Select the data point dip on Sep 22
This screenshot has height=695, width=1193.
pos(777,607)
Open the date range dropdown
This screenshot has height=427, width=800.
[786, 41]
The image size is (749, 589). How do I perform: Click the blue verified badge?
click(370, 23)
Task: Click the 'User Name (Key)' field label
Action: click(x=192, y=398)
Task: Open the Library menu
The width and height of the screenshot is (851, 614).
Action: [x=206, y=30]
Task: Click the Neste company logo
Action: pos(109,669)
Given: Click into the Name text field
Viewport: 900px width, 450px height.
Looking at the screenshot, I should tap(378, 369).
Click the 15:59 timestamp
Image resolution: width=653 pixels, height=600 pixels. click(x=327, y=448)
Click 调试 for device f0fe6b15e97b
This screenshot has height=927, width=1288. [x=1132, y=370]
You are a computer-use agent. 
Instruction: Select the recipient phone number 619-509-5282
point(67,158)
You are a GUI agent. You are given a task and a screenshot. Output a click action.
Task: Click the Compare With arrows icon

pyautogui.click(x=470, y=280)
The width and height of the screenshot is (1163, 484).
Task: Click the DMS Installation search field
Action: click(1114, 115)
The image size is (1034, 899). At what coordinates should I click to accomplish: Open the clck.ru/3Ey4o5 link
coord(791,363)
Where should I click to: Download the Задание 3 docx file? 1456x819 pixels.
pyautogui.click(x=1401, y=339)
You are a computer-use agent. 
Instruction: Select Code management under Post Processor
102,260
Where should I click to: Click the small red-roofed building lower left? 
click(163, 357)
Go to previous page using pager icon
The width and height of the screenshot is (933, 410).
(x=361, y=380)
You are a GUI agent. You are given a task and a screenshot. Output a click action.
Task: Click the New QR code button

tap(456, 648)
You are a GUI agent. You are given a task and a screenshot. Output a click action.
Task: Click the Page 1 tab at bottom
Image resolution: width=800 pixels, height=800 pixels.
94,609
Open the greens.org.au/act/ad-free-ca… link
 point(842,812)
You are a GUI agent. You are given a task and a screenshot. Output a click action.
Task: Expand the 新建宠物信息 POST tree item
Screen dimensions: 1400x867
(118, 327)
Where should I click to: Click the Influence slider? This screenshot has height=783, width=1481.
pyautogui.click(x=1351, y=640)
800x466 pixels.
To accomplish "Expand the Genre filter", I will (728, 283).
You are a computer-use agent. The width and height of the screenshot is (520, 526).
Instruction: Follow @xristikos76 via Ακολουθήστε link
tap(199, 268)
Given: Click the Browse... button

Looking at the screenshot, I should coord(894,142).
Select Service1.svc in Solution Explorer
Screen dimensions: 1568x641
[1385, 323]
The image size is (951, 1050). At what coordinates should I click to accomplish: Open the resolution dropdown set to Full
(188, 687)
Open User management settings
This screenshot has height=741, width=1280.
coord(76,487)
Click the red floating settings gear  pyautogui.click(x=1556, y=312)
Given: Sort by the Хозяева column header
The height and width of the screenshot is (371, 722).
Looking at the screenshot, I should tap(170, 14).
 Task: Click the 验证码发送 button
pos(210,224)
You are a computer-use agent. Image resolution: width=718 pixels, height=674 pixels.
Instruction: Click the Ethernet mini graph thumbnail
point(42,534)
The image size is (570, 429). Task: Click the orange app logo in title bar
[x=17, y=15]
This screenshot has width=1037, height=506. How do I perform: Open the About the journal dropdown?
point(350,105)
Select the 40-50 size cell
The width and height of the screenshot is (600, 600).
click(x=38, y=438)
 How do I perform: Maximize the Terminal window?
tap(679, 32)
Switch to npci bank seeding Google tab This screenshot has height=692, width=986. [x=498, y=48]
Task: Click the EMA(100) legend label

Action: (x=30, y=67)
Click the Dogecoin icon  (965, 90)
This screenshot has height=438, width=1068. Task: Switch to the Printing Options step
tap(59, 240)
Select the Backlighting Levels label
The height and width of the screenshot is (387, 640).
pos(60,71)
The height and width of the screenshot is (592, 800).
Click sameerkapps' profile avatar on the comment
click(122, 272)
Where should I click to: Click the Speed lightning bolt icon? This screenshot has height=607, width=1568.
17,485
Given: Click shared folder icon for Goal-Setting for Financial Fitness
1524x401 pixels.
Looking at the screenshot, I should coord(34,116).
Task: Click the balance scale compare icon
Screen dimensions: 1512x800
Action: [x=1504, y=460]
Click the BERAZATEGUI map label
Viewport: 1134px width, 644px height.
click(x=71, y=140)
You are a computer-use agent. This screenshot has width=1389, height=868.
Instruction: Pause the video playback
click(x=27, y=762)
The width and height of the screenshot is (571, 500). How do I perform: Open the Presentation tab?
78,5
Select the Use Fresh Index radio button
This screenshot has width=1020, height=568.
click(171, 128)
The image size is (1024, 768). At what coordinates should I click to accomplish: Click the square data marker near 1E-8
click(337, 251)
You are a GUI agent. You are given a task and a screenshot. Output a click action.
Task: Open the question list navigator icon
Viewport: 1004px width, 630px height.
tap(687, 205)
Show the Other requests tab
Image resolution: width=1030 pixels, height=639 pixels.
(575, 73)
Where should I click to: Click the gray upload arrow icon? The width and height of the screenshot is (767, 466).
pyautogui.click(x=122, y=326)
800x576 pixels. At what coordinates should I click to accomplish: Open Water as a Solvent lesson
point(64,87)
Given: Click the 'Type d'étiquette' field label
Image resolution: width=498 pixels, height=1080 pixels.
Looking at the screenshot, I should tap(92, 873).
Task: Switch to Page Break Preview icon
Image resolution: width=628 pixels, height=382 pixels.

### Exercise goal
An unaltered transcription of all the data above is needed.

### Result of the task
Select the data point dip on Sep 22
This screenshot has height=695, width=1193.
pos(777,607)
Open the date range dropdown
This screenshot has height=427, width=800.
[786, 41]
The image size is (749, 589). How do I perform: Click the blue verified badge?
click(370, 23)
Task: Click the 'User Name (Key)' field label
Action: click(x=192, y=398)
Task: Open the Library menu
The width and height of the screenshot is (851, 614).
Action: [x=206, y=30]
Task: Click the Neste company logo
Action: pos(109,669)
Given: Click into the Name text field
Viewport: 900px width, 450px height.
Looking at the screenshot, I should tap(378, 369).
Click the 15:59 timestamp
Image resolution: width=653 pixels, height=600 pixels. click(x=327, y=448)
Click 调试 for device f0fe6b15e97b
This screenshot has height=927, width=1288. [x=1132, y=370]
You are a computer-use agent. 
Instruction: Select the recipient phone number 619-509-5282
point(67,158)
You are a GUI agent. You are given a task and a screenshot. Output a click action.
Task: Click the Compare With arrows icon

pyautogui.click(x=470, y=280)
The width and height of the screenshot is (1163, 484).
Task: Click the DMS Installation search field
Action: click(1114, 115)
The image size is (1034, 899). At what coordinates should I click to accomplish: Open the clck.ru/3Ey4o5 link
coord(791,363)
Where should I click to: Download the Задание 3 docx file? 1456x819 pixels.
pyautogui.click(x=1401, y=339)
You are a computer-use agent. 
Instruction: Select Code management under Post Processor
102,260
Where should I click to: Click the small red-roofed building lower left? 
click(163, 357)
Go to previous page using pager icon
The width and height of the screenshot is (933, 410).
(x=361, y=380)
You are a GUI agent. You are given a task and a screenshot. Output a click action.
Task: Click the New QR code button

tap(456, 648)
You are a GUI agent. You are given a task and a screenshot. Output a click action.
Task: Click the Page 1 tab at bottom
Image resolution: width=800 pixels, height=800 pixels.
94,609
Open the greens.org.au/act/ad-free-ca… link
 point(842,812)
You are a GUI agent. You are given a task and a screenshot. Output a click action.
Task: Expand the 新建宠物信息 POST tree item
Screen dimensions: 1400x867
(118, 327)
Where should I click to: Click the Influence slider? This screenshot has height=783, width=1481.
pyautogui.click(x=1351, y=640)
800x466 pixels.
To accomplish "Expand the Genre filter", I will (728, 283).
You are a computer-use agent. The width and height of the screenshot is (520, 526).
Instruction: Follow @xristikos76 via Ακολουθήστε link
tap(199, 268)
Given: Click the Browse... button

Looking at the screenshot, I should coord(894,142).
Select Service1.svc in Solution Explorer
Screen dimensions: 1568x641
[1385, 323]
The image size is (951, 1050). At what coordinates should I click to accomplish: Open the resolution dropdown set to Full
(188, 687)
Open User management settings
This screenshot has height=741, width=1280.
coord(76,487)
Click the red floating settings gear  pyautogui.click(x=1556, y=312)
Given: Sort by the Хозяева column header
The height and width of the screenshot is (371, 722).
Looking at the screenshot, I should tap(170, 14).
 Task: Click the 验证码发送 button
pos(210,224)
You are a computer-use agent. Image resolution: width=718 pixels, height=674 pixels.
Instruction: Click the Ethernet mini graph thumbnail
point(42,534)
The image size is (570, 429). Task: Click the orange app logo in title bar
[x=17, y=15]
This screenshot has width=1037, height=506. How do I perform: Open the About the journal dropdown?
point(350,105)
Select the 40-50 size cell
The width and height of the screenshot is (600, 600).
click(x=38, y=438)
 How do I perform: Maximize the Terminal window?
tap(679, 32)
Switch to npci bank seeding Google tab This screenshot has height=692, width=986. [x=498, y=48]
Task: Click the EMA(100) legend label

Action: (x=30, y=67)
Click the Dogecoin icon  (965, 90)
This screenshot has height=438, width=1068. Task: Switch to the Printing Options step
tap(59, 240)
Select the Backlighting Levels label
The height and width of the screenshot is (387, 640).
pos(60,71)
The height and width of the screenshot is (592, 800).
Click sameerkapps' profile avatar on the comment
click(122, 272)
Where should I click to: Click the Speed lightning bolt icon? This screenshot has height=607, width=1568.
17,485
Given: Click shared folder icon for Goal-Setting for Financial Fitness
1524x401 pixels.
Looking at the screenshot, I should coord(34,116).
Task: Click the balance scale compare icon
Screen dimensions: 1512x800
Action: [x=1504, y=460]
Click the BERAZATEGUI map label
Viewport: 1134px width, 644px height.
click(x=71, y=140)
You are a computer-use agent. This screenshot has width=1389, height=868.
Instruction: Pause the video playback
click(x=27, y=762)
The width and height of the screenshot is (571, 500). How do I perform: Open the Presentation tab?
78,5
Select the Use Fresh Index radio button
This screenshot has width=1020, height=568.
click(171, 128)
The image size is (1024, 768). At what coordinates should I click to accomplish: Click the square data marker near 1E-8
click(337, 251)
You are a GUI agent. You are given a task and a screenshot. Output a click action.
Task: Open the question list navigator icon
Viewport: 1004px width, 630px height.
tap(687, 205)
Show the Other requests tab
Image resolution: width=1030 pixels, height=639 pixels.
(575, 73)
Where should I click to: Click the gray upload arrow icon? The width and height of the screenshot is (767, 466).
pyautogui.click(x=122, y=326)
800x576 pixels. At what coordinates should I click to accomplish: Open Water as a Solvent lesson
point(64,87)
Given: Click the 'Type d'étiquette' field label
Image resolution: width=498 pixels, height=1080 pixels.
Looking at the screenshot, I should tap(92, 873).
Task: Switch to Page Break Preview icon
Image resolution: width=628 pixels, height=382 pixels.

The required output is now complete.